Sun announced its earnings last week; it made $55M last quarter. That's a reasonable turnaround from the previous year when, over the same period, it lost almost $90M. On the upside, that's four straight quarters of profits for Sun " on the down site, it's not a lot of profit and it comes largely on the back of efficiency efforts rather than growth in sales.

I recently sat down for an hour-long interview with Sun Executive VP, John Fowler. Fowler is nothing if not an out-of-the box thinker. He's held a bunch of jobs there, including Software CTO when Sun boldly took its proprietary operating system, Solaris, into open source.

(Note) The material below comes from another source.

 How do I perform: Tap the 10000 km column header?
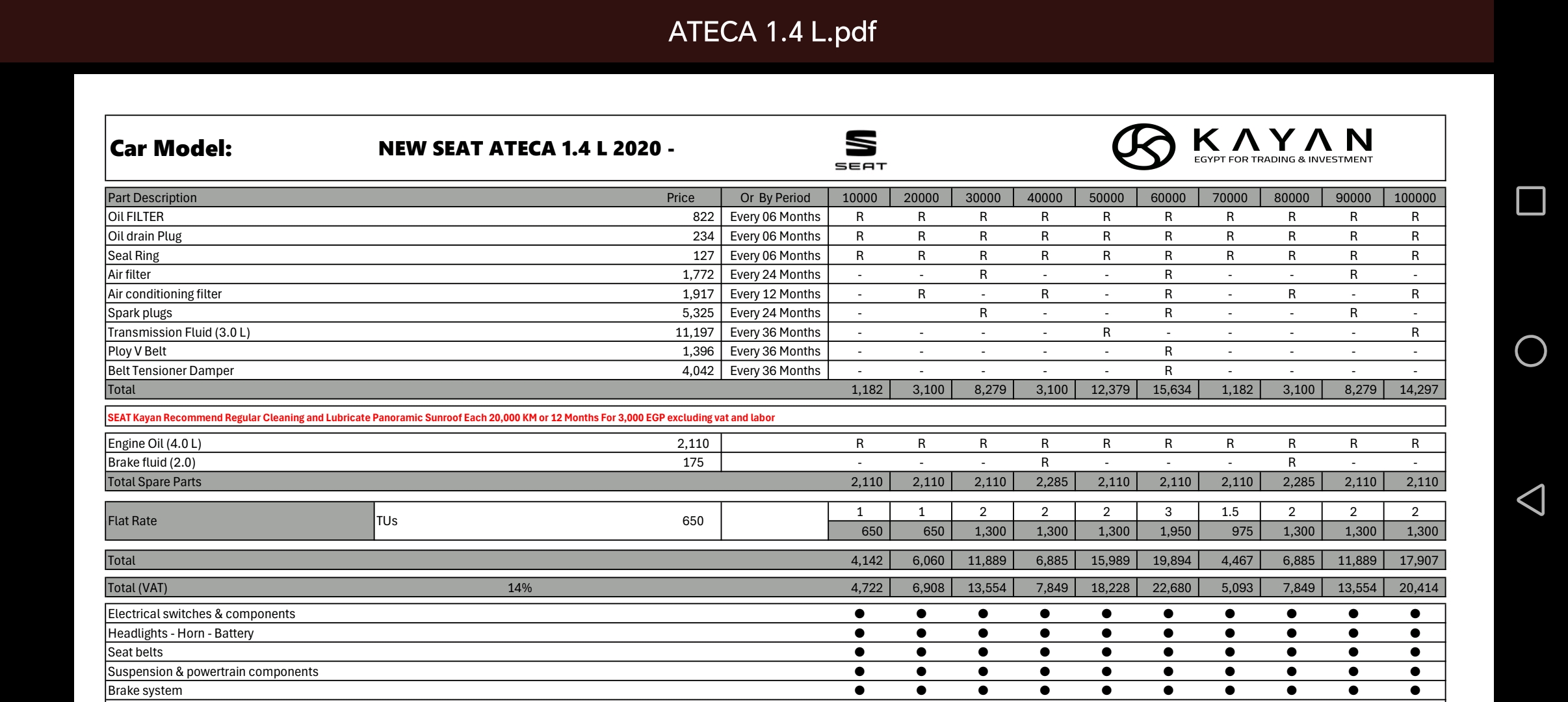click(859, 198)
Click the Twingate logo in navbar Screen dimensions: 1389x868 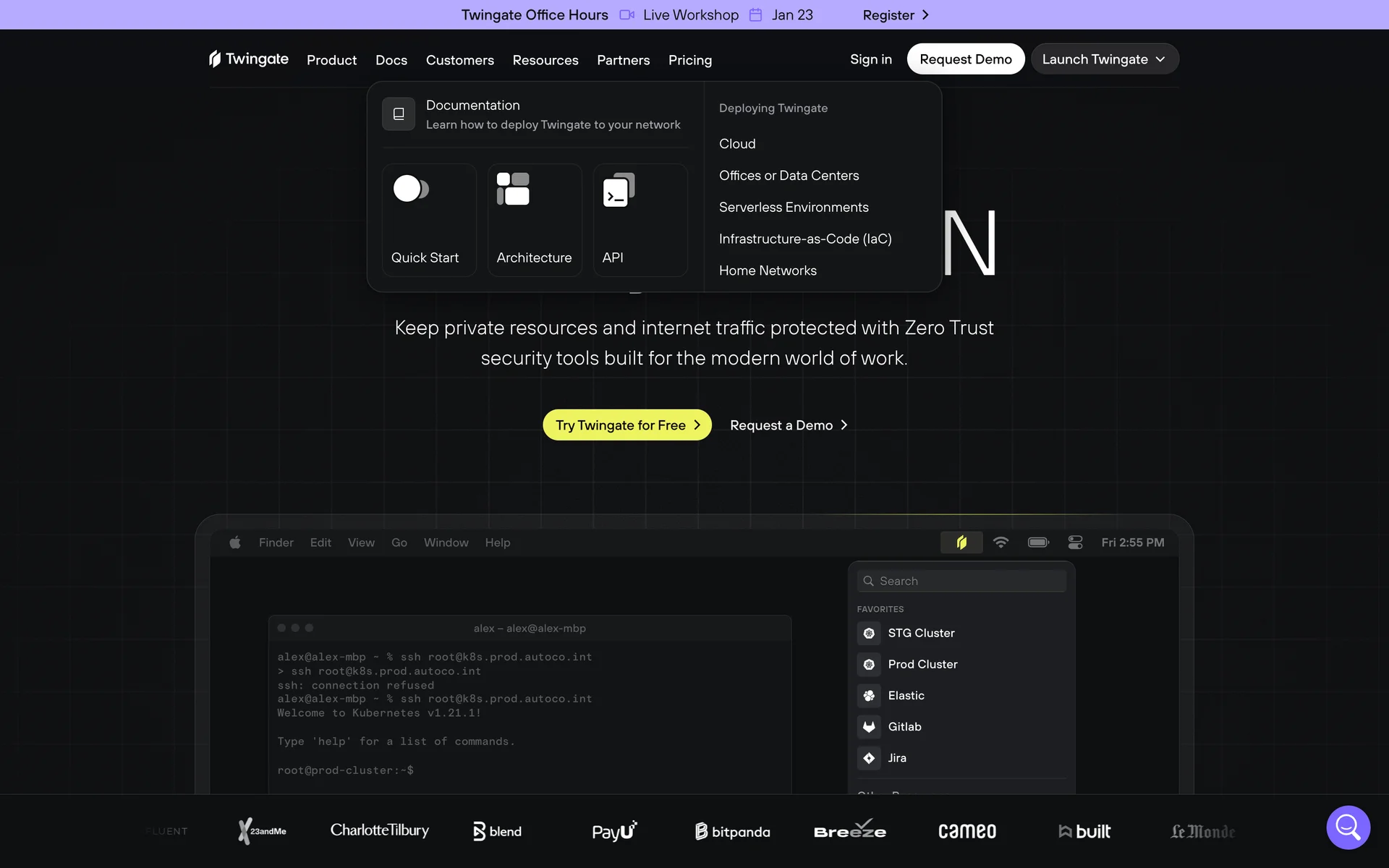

A few years later he headed up the systems division as that group committed a minor heresy by partnering with AMD to produce the x64 based servers, dubbed the Galaxy class. A more recent and more major heresy finds Sun in cahoots with Intel as it adds Xeon machines to its Galaxy line.

Of course, it's not just the Galaxy line that's getting attention. In August, the company announced that was releasing its Niagara 2 chip " which amounts to a pretty darn impressive eight-way system on a chip. Where the original Niagara was impressive with eight cores on single chip, the newer version will probably pack the punch for applications that Sun claimed for the original chip. That's largely due to the inclusion of eight floating-point units (the original had only one). That, along with eight on-chip crypto units a couple 10 Gigabit Ethernet ports and onboard memory controller units make this the sort of technology that gets a propeller head's prop spinning. More importantly, it'll all amount to real performance benefits for Sun customers.

When Sun struck its deal with Intel to build systems based its chips, Chairman Scott McNealy said he was looking to IBM for another such deal. Talk about heretical. Now, Solaris runs on the BladeCenter, and Domino and Tivoli software now officially run on Solaris 10. Supposedly, Solaris has even been ported to IBM mainframes. How's that propeller spinning now? To top it off, Dell recently announced that Solaris would show up on its price lists.